» **Task**: Your output should be each line from the material below that has the word "field".

» **Records provided**:
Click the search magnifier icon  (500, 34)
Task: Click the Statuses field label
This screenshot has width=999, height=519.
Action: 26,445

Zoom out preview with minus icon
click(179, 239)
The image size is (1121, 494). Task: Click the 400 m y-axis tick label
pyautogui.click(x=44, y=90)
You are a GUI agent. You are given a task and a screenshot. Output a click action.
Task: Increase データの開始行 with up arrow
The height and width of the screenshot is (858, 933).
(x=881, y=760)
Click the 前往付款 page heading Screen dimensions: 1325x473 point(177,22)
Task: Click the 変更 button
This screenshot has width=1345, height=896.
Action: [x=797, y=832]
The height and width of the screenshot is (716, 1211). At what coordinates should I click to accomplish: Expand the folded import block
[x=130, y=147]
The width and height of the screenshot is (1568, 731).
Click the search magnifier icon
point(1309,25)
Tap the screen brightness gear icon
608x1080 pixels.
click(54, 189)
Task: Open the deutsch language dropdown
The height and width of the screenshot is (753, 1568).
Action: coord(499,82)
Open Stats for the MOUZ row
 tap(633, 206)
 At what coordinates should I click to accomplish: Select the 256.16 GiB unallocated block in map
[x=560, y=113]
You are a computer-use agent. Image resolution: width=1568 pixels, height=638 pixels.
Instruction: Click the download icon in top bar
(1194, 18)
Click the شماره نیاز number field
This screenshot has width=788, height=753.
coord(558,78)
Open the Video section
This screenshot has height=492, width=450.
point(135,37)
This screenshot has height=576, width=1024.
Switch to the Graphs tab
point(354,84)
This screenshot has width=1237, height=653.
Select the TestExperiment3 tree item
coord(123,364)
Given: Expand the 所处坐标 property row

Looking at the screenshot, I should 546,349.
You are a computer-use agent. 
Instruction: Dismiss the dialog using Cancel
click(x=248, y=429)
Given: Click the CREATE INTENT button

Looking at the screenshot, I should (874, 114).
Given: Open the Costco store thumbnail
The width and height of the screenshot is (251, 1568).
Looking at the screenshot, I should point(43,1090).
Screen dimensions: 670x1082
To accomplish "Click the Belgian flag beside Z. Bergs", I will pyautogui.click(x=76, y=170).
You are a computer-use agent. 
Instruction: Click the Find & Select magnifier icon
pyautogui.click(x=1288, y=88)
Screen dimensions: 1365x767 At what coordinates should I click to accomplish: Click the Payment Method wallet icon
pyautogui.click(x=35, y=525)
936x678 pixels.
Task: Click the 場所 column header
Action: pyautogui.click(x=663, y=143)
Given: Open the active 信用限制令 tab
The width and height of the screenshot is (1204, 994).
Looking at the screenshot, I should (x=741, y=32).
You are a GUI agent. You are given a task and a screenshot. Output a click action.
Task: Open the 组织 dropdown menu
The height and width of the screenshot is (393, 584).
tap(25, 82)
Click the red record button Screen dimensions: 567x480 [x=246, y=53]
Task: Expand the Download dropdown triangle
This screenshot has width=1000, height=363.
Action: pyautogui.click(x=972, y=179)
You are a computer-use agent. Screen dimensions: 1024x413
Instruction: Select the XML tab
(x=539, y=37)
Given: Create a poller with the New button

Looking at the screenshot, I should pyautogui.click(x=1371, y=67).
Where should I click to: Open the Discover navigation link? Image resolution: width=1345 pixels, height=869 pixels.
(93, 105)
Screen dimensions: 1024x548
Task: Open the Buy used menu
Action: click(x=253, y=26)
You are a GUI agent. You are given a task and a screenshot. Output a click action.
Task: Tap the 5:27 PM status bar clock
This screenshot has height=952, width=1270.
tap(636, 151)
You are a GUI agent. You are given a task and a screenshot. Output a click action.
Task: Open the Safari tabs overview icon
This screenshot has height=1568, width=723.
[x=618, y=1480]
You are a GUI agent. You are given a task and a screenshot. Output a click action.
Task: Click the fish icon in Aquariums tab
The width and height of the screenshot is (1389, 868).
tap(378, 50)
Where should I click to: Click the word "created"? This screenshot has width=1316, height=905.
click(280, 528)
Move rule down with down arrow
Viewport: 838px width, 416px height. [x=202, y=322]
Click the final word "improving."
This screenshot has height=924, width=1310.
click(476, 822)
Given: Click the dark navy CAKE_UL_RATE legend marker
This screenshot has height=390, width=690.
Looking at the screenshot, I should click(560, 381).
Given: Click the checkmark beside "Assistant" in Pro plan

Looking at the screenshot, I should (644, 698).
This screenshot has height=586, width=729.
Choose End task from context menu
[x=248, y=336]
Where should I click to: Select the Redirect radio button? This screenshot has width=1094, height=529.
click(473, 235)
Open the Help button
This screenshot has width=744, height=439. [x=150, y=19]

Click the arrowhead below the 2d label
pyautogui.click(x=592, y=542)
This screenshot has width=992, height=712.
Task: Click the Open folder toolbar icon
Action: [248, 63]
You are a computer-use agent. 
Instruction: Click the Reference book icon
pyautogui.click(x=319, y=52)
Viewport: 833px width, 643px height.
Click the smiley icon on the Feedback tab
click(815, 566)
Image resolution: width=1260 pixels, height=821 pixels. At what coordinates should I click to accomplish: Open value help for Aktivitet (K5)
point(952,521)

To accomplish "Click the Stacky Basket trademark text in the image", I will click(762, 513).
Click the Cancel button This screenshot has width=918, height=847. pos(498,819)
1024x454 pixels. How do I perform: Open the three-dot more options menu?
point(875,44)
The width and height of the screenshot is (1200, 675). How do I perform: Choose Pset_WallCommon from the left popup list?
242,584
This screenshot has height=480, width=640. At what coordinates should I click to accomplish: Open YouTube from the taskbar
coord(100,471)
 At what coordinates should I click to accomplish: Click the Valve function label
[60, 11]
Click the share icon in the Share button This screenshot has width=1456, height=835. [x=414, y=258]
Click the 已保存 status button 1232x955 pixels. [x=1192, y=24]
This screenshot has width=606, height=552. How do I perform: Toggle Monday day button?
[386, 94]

» **Solved exercise**:
Task: Click the Statuses field label
Click the شماره نیاز number field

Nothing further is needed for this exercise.